Grenzbahnhof Furth im Wald barrierefrei ausgebaut

(EVN Redaktionsdienst) – Foto: DB AG |

Der Bahnhof Furth im Wald nahe der deutsch-tschechischen Grenze ist seit wenigen Tagen barrierefrei. Die Gesamtinvestition für die Modernisierung, die etwa drei Jahre dauerte, liegt bei rund acht Millionen Euro.

Der Bahnhof im Grenzort Furth im Wald im Oberpfälzer Landkreis Cham (Bayern), der von rund 600 Ein- und Aussteigern pro Tag genutzt wird, ist ab sofort barrierefrei erreichbar. Im Rahmen der Modernisierungsmaßnahmen wurden die Bahnsteige komplett erneuert und die Höhe auf 55 cm angepasst. Außerdem wurde eine Personenüberführung mit Aufzügen errichtet und die gesamte Ausstattung inklusive Beschallung und Beleuchtung am Bahnsteig erneuert. Die Restarbeiten werden im Jahr 2021 noch ausgeführt.

Advertisements

Der Freistaat müsse „beim barrierefreien Ausbau der Bahnhöfe im Bahnland Bayern zügig vorankommen“, betonte Bayerns Verkehrsministerin Kerstin Schreyer. Das sei wichtig, um allen Menschen einen einfachen Zugang zum umweltfreundlichen Verkehrsträger Schiene zu ermöglichen. „Dank der umfangreichen finanziellen Unterstützung durch den Bund und durch die Bayerische Staatsregierung können wir unsere Investitionsoffensive an den mehr als 1.000 Bahnhöfen in Bayern fortsetzen“, erklärte Bayerns Bahnchef Klaus-Dieter Josel.

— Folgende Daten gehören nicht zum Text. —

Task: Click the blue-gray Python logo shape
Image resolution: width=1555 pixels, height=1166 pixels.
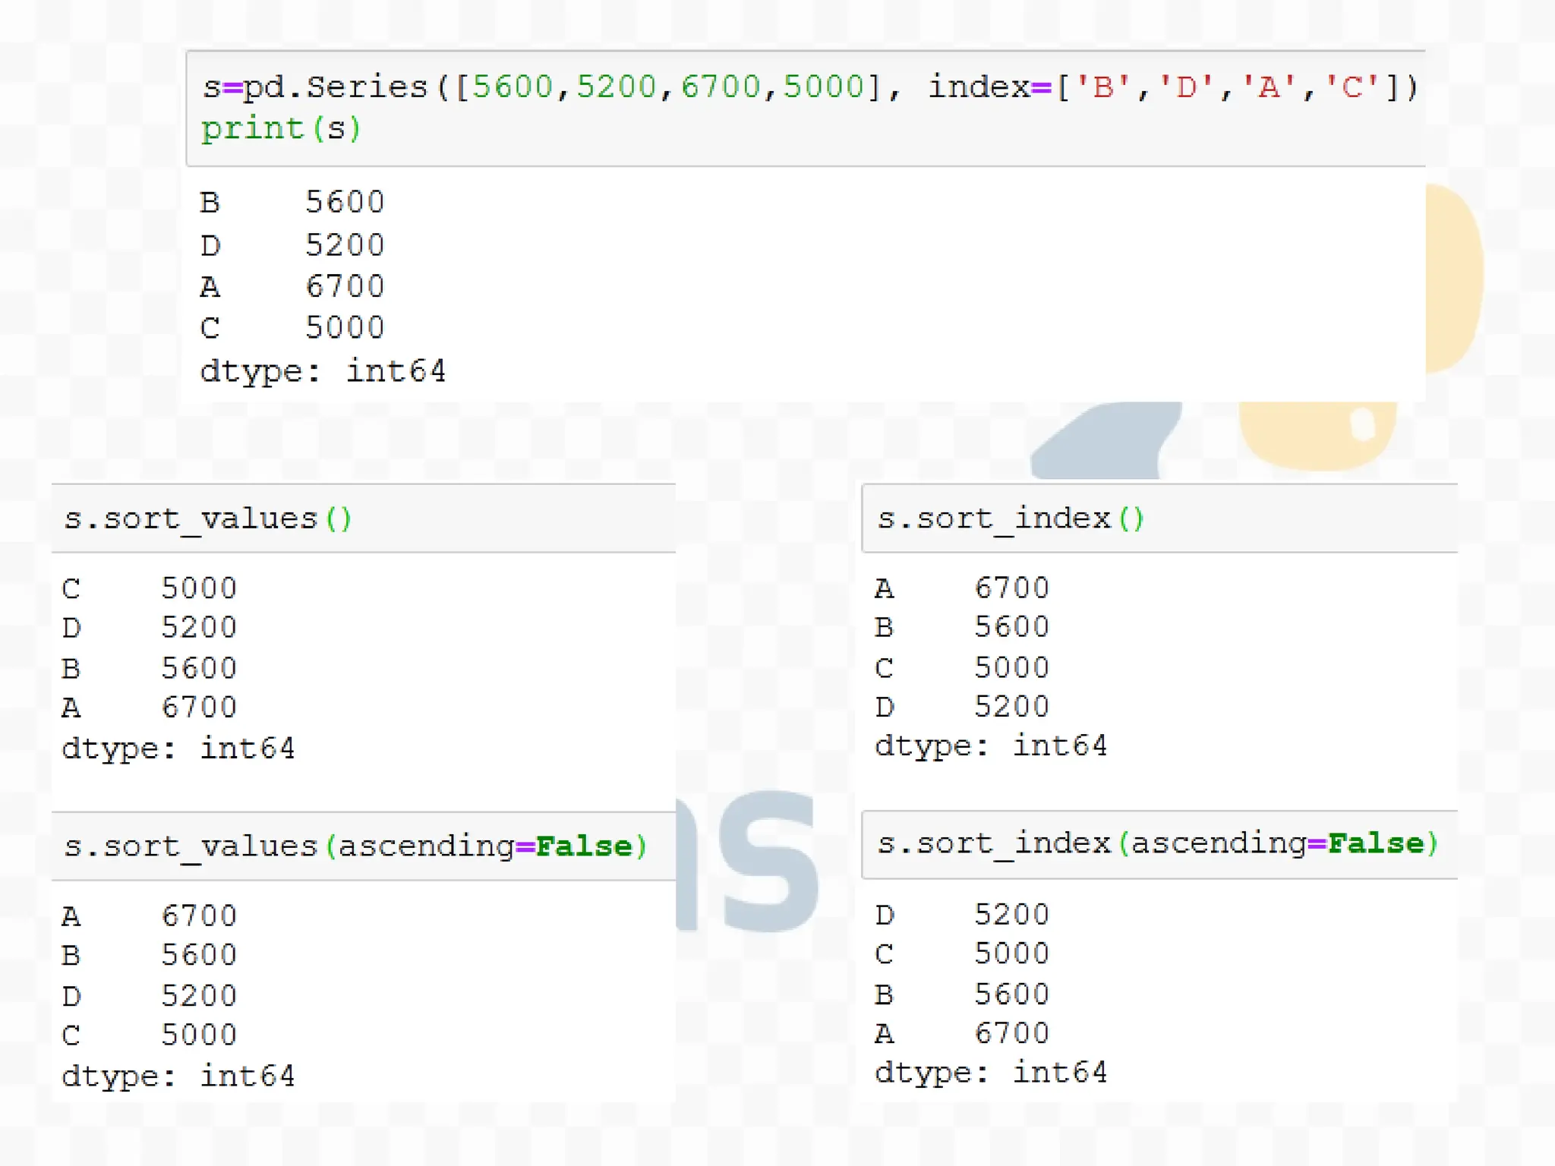Action: pos(1105,443)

Der Grenzbahnhof Furth im Wald sei das „Eingangstor zu Bayern“, sagte Bürgermeister Sandro Bauer. Er betonte, dass Mobilität ein entscheidender Faktor für die Entwicklung des ländlichen Raumes sei. Zudem hofft Bauer, dass der Ausbau der Bahnstrecke zwischen München und Prag baldmöglichst Realität werde. Mit dem nun barrierefreien Bahnhof sei man zumindest für die Zukunft gerüstet.